During his playing career, Šilhavý became known for the record number of red cards he collected in the Czech First League, which still remains unbeaten as of 2023. He collected 9 red cards, the same as three other players, but with the lowest number of matches played. Combined with the Czechoslovak First League, he collected a total of 12 red cards.

==International career==
Šilhavý played for the Czechoslovakia U21 national team for eight years, some of these as an authorised over-age player. In this time he made 18 appearances for his country.

Šilhavý represented Czechoslovakia four times as a player, making his debut against Finland on 29 August 1990. His final appearance for the full national side was on 27 March 1991, when he played eight minutes of a match against Poland. He also played one match, in 1992, for Czechoslovakia B.

==Managerial career==
Following his career as a player, Šilhavý became assistant manager to Zdeněk Ščasný at Viktoria Žižkov. He also joined the Czech national team set-up as a coach in December 2001, a position he continued to hold until April 2009.

Šilhavý joined Czech First League side Kladno as manager in 2007, signing a one-year deal. Kladno subsequently finished 14th in the 2007–08 Czech First League, one place above the relegation zone.

In May 2008, Šilhavý was named as the new manager of Viktoria Plzeň, although his tenure only lasted nine matches, during which time the club won just once. He was relieved of his duties in October 2008.

He took up his post at Dynamo České Budějovice on 14 October 2009, replacing Pavel Tobiáš at the club, who were bottom of the league at that time. Budějovice finished the season in 13th place and avoided relegation. The following season, in the 2010–11 Czech First League, Šilhavý led České Budějovice to a final position of 11th in the league table.

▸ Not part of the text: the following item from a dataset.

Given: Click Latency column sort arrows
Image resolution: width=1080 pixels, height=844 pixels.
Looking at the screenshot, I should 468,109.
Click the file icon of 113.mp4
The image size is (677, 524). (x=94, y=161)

In June 2011, Šilhavý was announced as the replacement for outgoing coach Petr Rada as manager of FC Slovan Liberec. Liberec started the season well, reaching second place in the league behind Sparta after seven games. The club finished the 2011–12 Czech First League in first place, winning the league and qualifying for the UEFA Champions League.

Šilhavý replaced Luboš Kozel as manager of FK Dukla Prague in May 2016, signing a three-year contract. He joined Slavia Prague in September of the same year.

===Czech Republic===
In September 2018, Šilhavý replaced Karel Jarolím as head coach of the Czech Republic national football team. His debut came in a 2–1 victory against Slovakia in the 2018–19 UEFA Nations League.

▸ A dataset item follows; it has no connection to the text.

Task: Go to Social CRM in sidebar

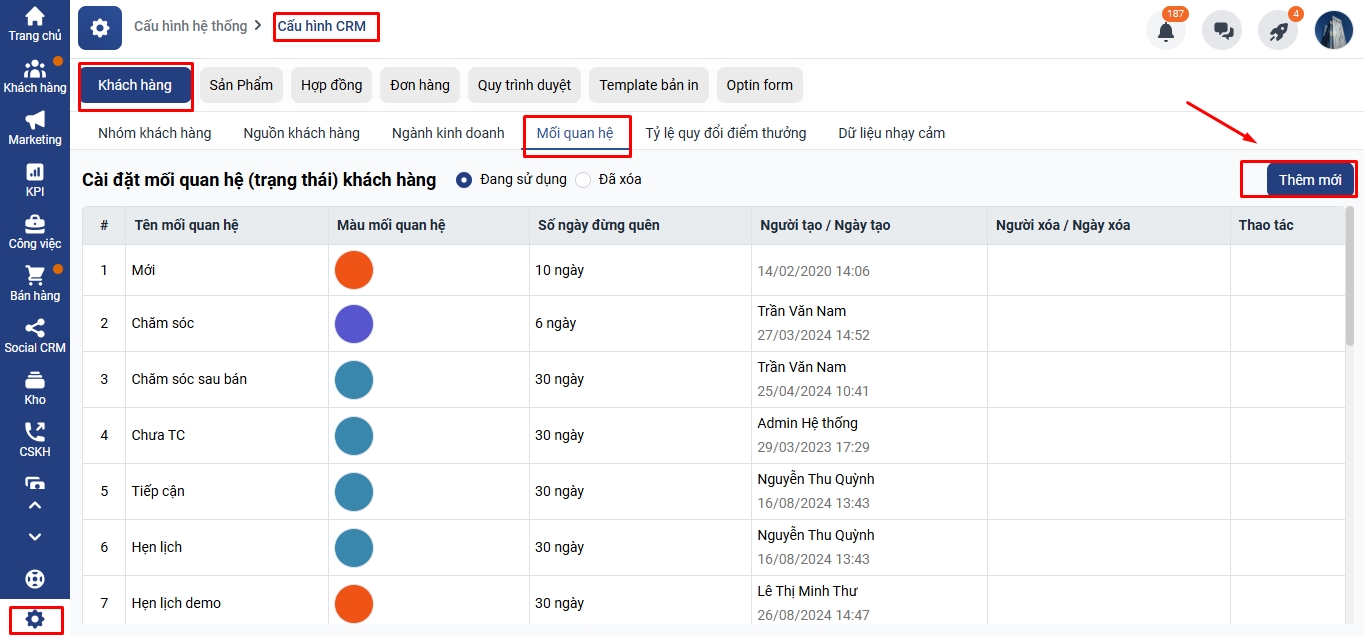Action: point(35,335)
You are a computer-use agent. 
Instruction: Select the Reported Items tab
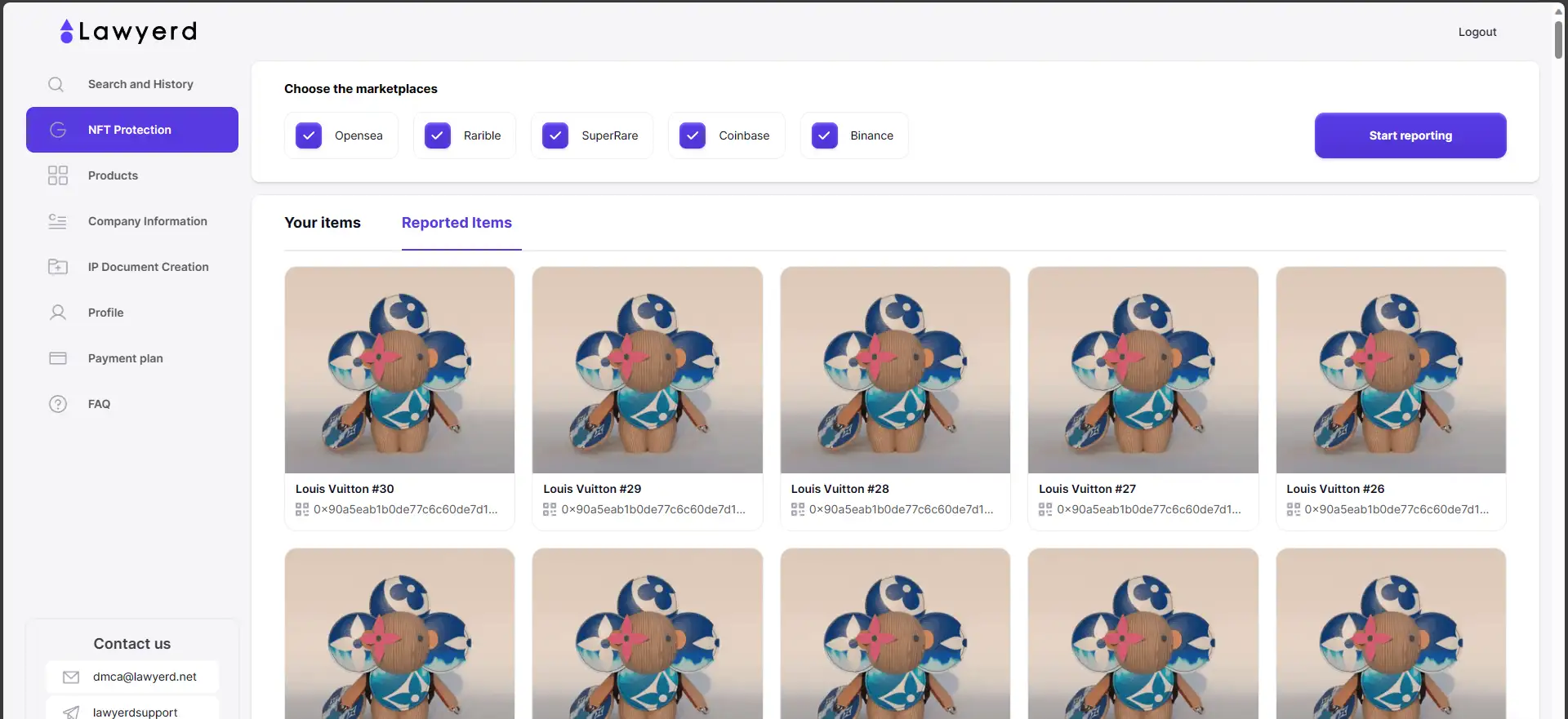[x=457, y=223]
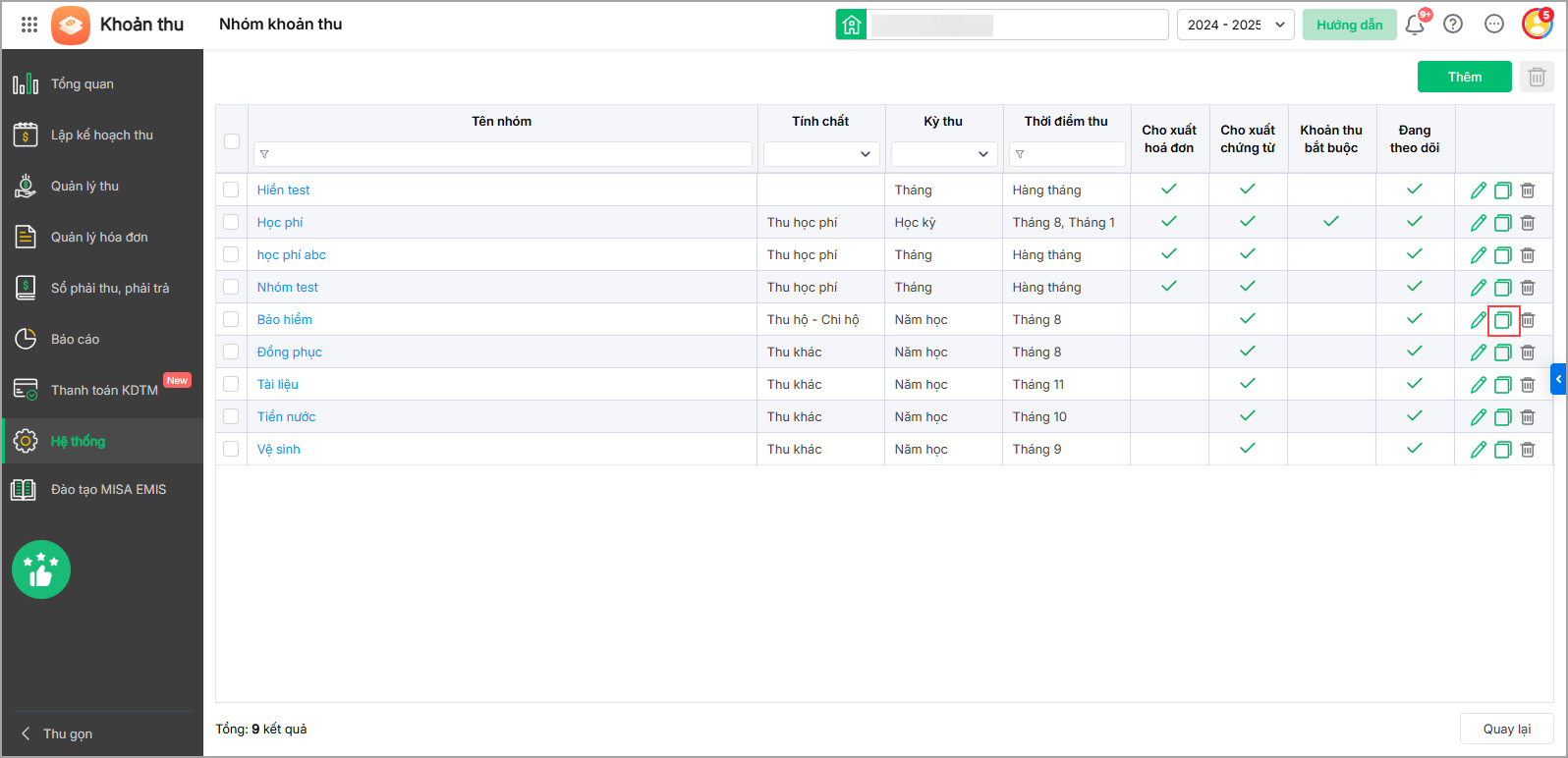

Šilhavý led the Czech Republic in Group E of the UEFA Euro 2024 qualifying. They opened their qualification campaign with a victory over Poland, though unexpected poor results against Moldova and Albania led to rising criticism regarding the team.

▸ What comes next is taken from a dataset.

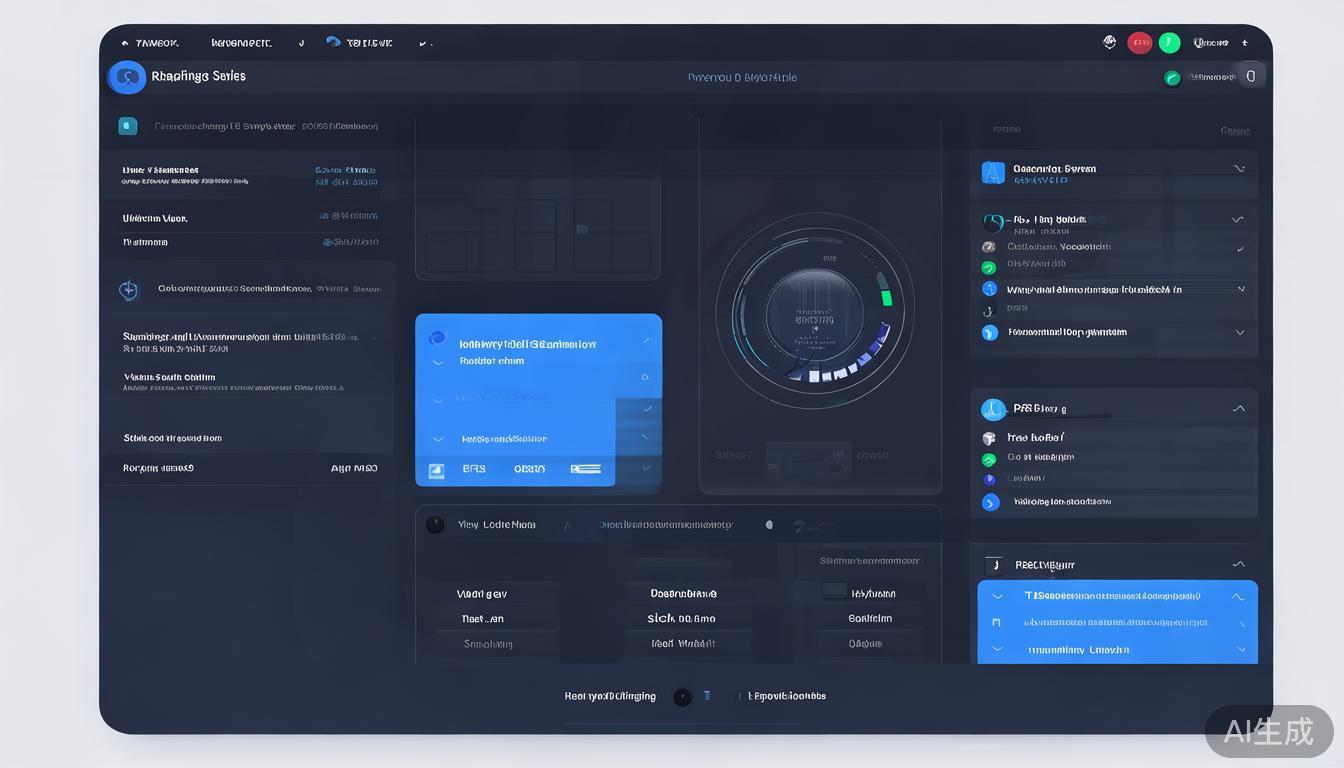Click the blue arrow icon in the PAS list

On 20 November 2023, following a 3–0 victory over Moldova in the final qualifying match that resulted in the Czech Republic qualifying for the final tournament, Šilhavý stated that he would not extend his contract with the national team.

===Oman===
On 1 February 2024, Šilhavý was announced as the manager of the Oman national football team, signing a two-year contract. He was sacked on 19 September after poor performances in the 2026 FIFA World Cup qualification.